Start of Block
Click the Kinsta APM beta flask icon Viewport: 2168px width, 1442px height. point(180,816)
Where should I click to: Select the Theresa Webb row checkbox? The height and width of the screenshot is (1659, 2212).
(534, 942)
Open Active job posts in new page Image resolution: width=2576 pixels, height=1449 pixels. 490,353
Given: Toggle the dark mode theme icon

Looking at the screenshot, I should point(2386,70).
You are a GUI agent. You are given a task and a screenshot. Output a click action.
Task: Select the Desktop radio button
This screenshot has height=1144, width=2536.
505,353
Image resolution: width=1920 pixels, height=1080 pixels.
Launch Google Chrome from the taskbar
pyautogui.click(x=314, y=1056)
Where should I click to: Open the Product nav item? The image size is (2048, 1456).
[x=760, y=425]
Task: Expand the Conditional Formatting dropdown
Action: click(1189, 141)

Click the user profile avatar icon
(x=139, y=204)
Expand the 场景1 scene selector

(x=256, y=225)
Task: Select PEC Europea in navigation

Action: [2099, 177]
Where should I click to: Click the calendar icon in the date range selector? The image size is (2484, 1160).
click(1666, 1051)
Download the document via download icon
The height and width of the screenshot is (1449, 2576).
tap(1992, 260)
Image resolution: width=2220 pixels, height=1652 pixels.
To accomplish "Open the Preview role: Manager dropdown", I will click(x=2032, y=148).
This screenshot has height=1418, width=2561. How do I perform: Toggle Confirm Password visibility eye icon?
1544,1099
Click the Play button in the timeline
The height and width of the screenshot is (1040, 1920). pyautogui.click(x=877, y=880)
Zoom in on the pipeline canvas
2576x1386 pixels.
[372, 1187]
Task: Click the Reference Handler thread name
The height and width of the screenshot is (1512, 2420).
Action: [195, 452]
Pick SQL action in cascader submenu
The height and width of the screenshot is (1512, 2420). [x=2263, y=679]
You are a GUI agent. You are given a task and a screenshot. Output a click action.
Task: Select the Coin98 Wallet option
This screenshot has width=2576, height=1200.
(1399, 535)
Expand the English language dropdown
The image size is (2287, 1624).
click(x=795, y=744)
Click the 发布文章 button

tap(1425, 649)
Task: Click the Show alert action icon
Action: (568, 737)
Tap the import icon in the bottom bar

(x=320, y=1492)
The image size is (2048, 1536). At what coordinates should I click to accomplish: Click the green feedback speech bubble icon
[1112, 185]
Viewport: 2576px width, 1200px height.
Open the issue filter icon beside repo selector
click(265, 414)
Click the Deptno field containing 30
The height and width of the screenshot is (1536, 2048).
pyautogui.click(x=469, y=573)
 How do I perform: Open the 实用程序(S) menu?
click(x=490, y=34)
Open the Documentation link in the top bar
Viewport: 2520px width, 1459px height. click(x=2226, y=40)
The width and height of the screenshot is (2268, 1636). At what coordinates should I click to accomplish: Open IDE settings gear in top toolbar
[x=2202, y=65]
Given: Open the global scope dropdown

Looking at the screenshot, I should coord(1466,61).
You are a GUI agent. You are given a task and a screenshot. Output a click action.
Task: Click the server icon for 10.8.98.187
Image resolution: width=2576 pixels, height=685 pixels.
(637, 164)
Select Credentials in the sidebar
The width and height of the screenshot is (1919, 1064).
End of Block
- [DESCRIPTION OF THE TASK]: What is asked for is an exact copy of the lines above from the one containing "Given: Open the global scope dropdown" through the one containing "Task: Click the server icon for 10.8.98.187", and only those.

- [YOUR SOLUTION]:
Given: Open the global scope dropdown

Looking at the screenshot, I should coord(1466,61).
You are a GUI agent. You are given a task and a screenshot. Output a click action.
Task: Click the server icon for 10.8.98.187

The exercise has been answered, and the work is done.